The art is also extremely eerie. Everybody's eyes are too big for their heads, and Gus is one of the weirdest little monsters I've ever seen, with his stubby hooves and widely-spaced teeth. It's a black-and-white comic, and the backgrounds of many of the panels are all black, so every page is exceedingly dark. They also all have six panels, more often than not in a perfect two-by-three grid, so that there's a claustrophobic atmosphere to everything. Lots of the panels are extreme close-ups, which adds to cramped feeling. And there are a lot of shots of the animal's innards after Kittentank cuts it open, all rendered with intense detail and realism so that they are truly hard to look at.
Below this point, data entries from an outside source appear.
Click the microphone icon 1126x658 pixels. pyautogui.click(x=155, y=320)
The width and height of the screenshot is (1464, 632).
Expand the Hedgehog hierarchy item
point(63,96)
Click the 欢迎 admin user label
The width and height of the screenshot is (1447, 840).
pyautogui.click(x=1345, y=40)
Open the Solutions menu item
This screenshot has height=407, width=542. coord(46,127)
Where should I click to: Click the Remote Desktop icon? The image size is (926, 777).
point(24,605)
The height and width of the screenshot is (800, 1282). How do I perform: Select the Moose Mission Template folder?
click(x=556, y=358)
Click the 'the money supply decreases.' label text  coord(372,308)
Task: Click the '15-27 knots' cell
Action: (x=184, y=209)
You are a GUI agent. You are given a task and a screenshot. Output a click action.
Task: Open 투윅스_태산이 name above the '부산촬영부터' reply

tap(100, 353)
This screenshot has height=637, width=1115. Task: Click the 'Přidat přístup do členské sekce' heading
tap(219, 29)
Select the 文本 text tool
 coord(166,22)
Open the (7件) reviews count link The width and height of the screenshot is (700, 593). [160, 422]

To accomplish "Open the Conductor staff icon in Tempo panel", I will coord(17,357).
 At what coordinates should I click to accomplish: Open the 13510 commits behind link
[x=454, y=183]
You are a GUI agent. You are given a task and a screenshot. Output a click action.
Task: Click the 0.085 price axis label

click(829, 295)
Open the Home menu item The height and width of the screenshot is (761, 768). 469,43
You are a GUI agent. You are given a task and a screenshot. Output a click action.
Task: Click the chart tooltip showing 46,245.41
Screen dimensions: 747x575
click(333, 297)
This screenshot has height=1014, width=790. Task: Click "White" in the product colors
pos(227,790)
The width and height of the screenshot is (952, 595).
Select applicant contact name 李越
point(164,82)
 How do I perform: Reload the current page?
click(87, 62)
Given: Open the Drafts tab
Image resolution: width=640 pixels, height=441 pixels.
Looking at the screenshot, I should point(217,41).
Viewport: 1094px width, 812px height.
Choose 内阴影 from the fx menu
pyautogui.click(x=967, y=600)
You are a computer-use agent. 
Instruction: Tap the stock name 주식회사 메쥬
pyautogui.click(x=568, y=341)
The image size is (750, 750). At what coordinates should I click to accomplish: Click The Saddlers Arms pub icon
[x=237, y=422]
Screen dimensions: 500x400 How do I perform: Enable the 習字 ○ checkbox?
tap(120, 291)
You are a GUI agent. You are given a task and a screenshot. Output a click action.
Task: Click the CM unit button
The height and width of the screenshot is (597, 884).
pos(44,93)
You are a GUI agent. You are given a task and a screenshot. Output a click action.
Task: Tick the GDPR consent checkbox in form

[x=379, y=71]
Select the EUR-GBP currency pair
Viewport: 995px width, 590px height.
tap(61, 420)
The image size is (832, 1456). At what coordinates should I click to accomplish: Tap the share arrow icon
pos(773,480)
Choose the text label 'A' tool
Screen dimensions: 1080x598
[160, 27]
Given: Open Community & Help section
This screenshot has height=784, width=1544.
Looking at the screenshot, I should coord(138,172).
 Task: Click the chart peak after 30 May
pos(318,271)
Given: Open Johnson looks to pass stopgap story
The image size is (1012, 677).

So if all The Ninth Gland wants to be is an exercise in discomfort, I'd say it's a huge success, but wildly overdone. I'm super disturbed by the first few pages, and nothing ever gets worse or better. I stay just as creeped out all the way through, and almost fifty pages of that is too much for such unpleasant feelings, at least for my taste. And I suppose ultimately my taste is what it's all about. I'm clearly not the audience for this book, and that's ok. Sometimes a work of art just doesn't connect with somebody, and that's me and The Ninth Gland all the way. I can't get past its surface ugliness and lack of plot; I don't have an inherent problem with non-traditional narratives or comics that make my skin crawl, but the specific balance of those things in this book misses the mark for me.
I wouldn't tell people not to read this comic, nor would I recommend it. If asked, I'd tell them that it's unique and disgusting and a little unfilling. Given the choice, though, I'd rather be challenged and affected by something like this than bored by another piece or regular old mass appeal junk. The Ninth Gland may not be my cup of tea, but it's still tea instead of just water. That's as commendable as the comic is inscrutable.